Both make sense, to a degree. On the one hand you can argue that the em-dash—being longer—should require and extra key, but on the other hand it has more uses so it should not have the extra key to be more accessible.
I reject everything else about that poorly reasoned "suspicious" response as well.
I never use hyphens where em dashes would be correct.
I do have issues determining when a two-word phrase should or shouldn't be hyphenated. It surely doesn't help that I grew up in a bilingual English/German household, so that my first instinct is often to reject either option, and fully concatenate the two words instead.

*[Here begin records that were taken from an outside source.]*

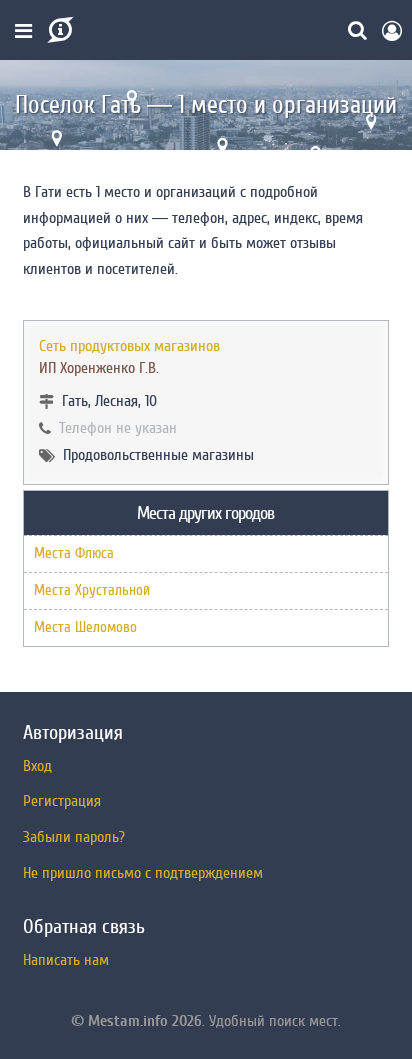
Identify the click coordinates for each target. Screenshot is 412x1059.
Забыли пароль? (74, 837)
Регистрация (62, 801)
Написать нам (66, 960)
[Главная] (58, 30)
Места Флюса (74, 553)
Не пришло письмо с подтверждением (143, 873)
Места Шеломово (85, 627)
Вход (37, 766)
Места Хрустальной (92, 590)
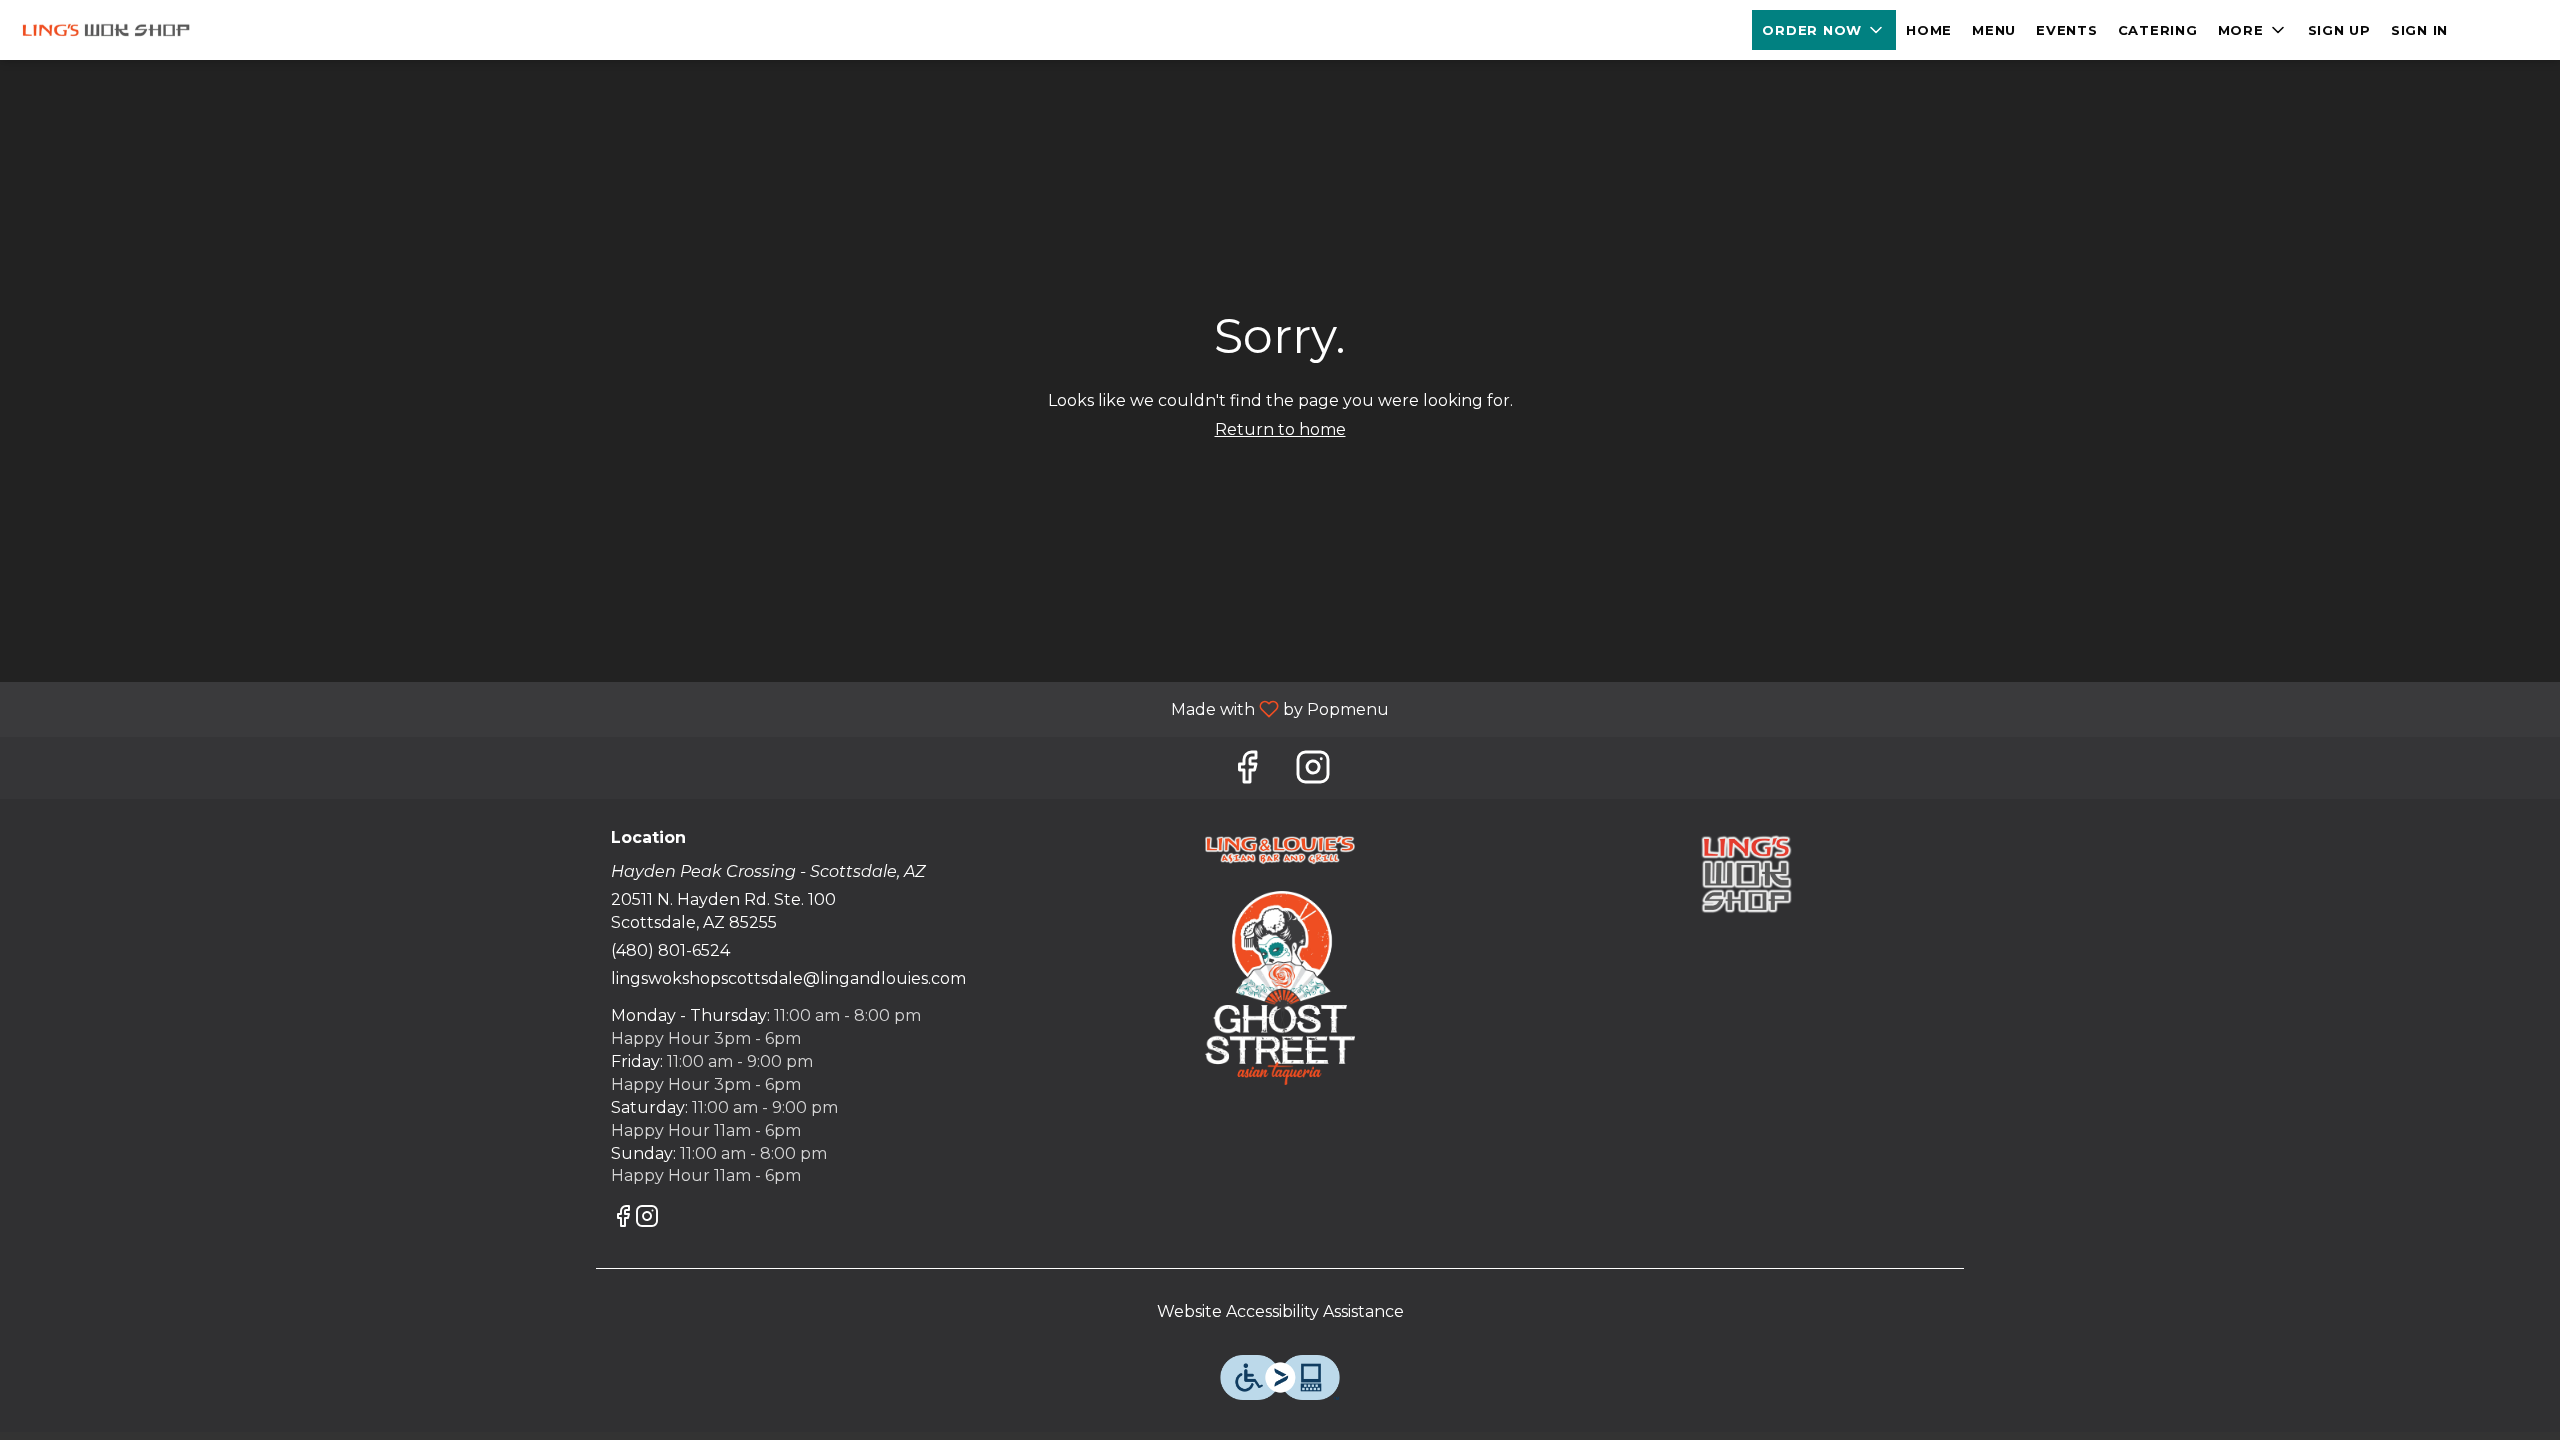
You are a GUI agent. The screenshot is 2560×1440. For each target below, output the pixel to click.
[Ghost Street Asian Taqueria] (1280, 986)
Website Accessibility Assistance (1280, 1311)
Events (2067, 30)
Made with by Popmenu (702, 708)
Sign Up (2339, 30)
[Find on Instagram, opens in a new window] (1313, 772)
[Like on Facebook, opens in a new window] (1247, 772)
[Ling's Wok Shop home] (106, 30)
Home (1929, 30)
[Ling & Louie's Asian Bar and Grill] (1280, 848)
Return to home (1280, 429)
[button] (1824, 30)
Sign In (2419, 30)
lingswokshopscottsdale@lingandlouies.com (788, 978)
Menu (1994, 30)
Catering (2158, 30)
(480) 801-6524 (670, 950)
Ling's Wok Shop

(Whether that last comma is appropriate opens a whole other set of punctuation issues ... and yes, I do tend to deliberately misuse ellipses for effect.)
I would argue that LLMs overuse the emdash more because they overuse specific rhetorical devices, e.g. antithesis, than because they are being too correct about punctuation.
Also you can ctrl-z immediately after an autocorrect to undo it.
I do them without surrounding spaces, because that's... how you're supposed to use them, and it's also less typing.
They also used to be a really good Shibboleth to tell if someone was using a Mac—the key combo on there is easy, and also easy to remember, so Mac users were far more likely than the median to employ em-dashes. It wasn't a sure tell, but it was pretty reliable.
It took centuries for the written word to acquire spaces between words, and then the US decided to jam them back together again.
Curious why folk are using two hyphens "--" instead of en-dash.
Been using shift+option+hyphen to make and use em-dashes (sans spaces) since at least 2005, when I got my first publishing job and also started blogging (so writing a ton more). I also use option+hyphen (en-dash) for date and number ranges. In my experience, ChatGPT consistently adds spaces around both.
So... that's just to say that people who are exposed to the sorts of can't-unsee-it-now typesetting OCD that LaTeX and various popular extension packages within that ecosystem exposes can learn to write write "--" as en-dash.
It's sort of like being unable to return to the blissful state of not being hyperaware that Ariel and Helvetica are different.